• **PROBLEM REQUIREMENTS**:
For this exercise, the lines from the one with "Image resolution: width=1023" through the final line of the data below are to be transcribed exactly, and pictures are to be skipped.
# # # # # # #
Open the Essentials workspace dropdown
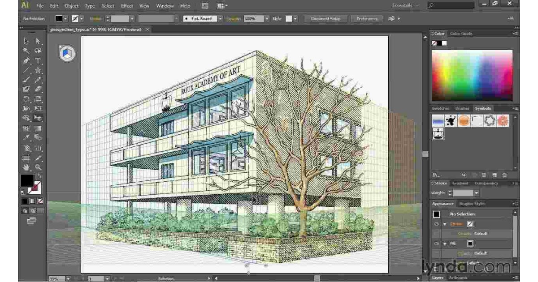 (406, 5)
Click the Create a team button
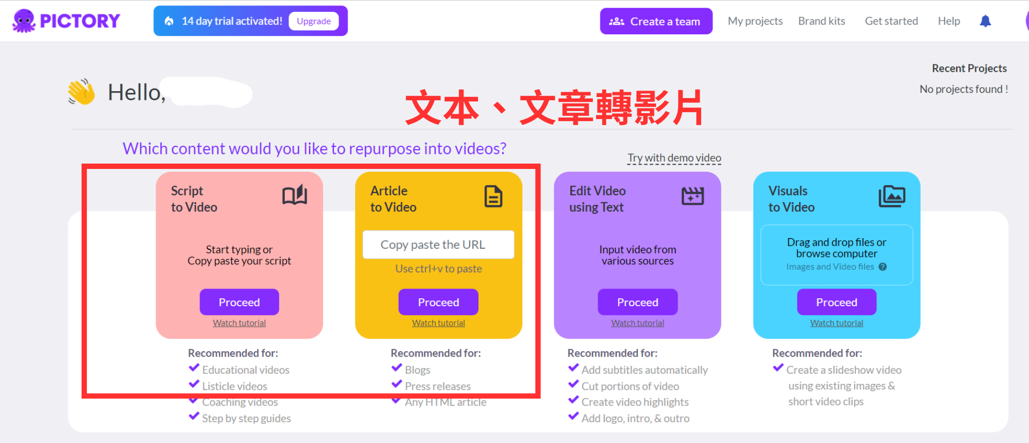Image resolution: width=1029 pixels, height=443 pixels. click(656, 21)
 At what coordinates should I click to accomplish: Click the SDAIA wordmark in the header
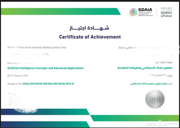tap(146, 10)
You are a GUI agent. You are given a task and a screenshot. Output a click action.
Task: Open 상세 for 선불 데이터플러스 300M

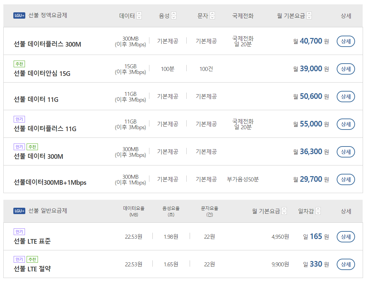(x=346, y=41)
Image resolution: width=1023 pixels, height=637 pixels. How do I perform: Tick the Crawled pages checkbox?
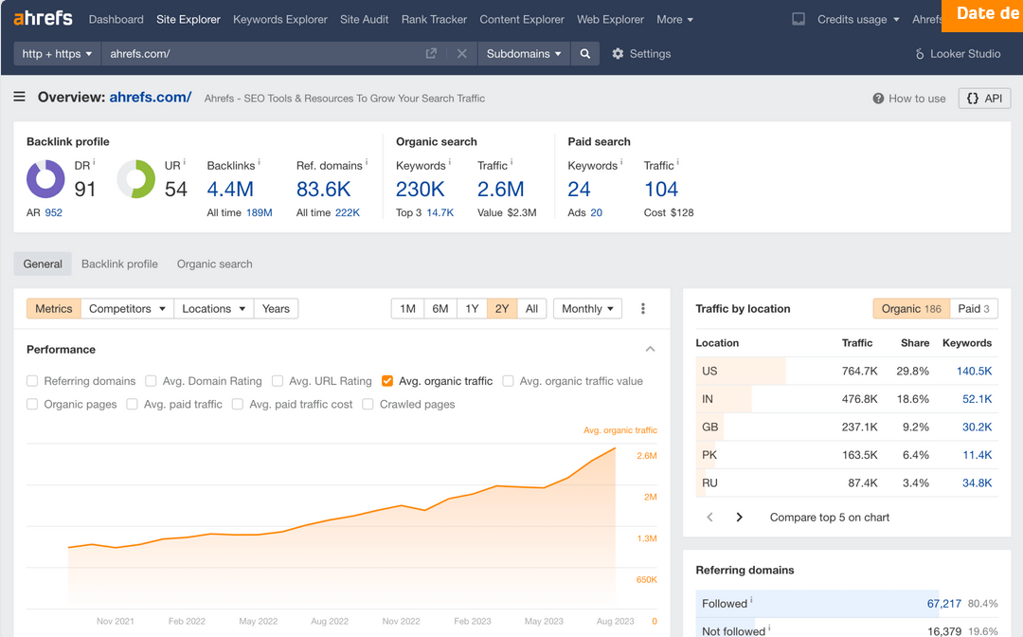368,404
# # # # # # #
• **RESULT OF THIS EXERCISE**:
Image resolution: width=1023 pixels, height=637 pixels. How do I perform: Tick the Crawled pages checkbox?
368,404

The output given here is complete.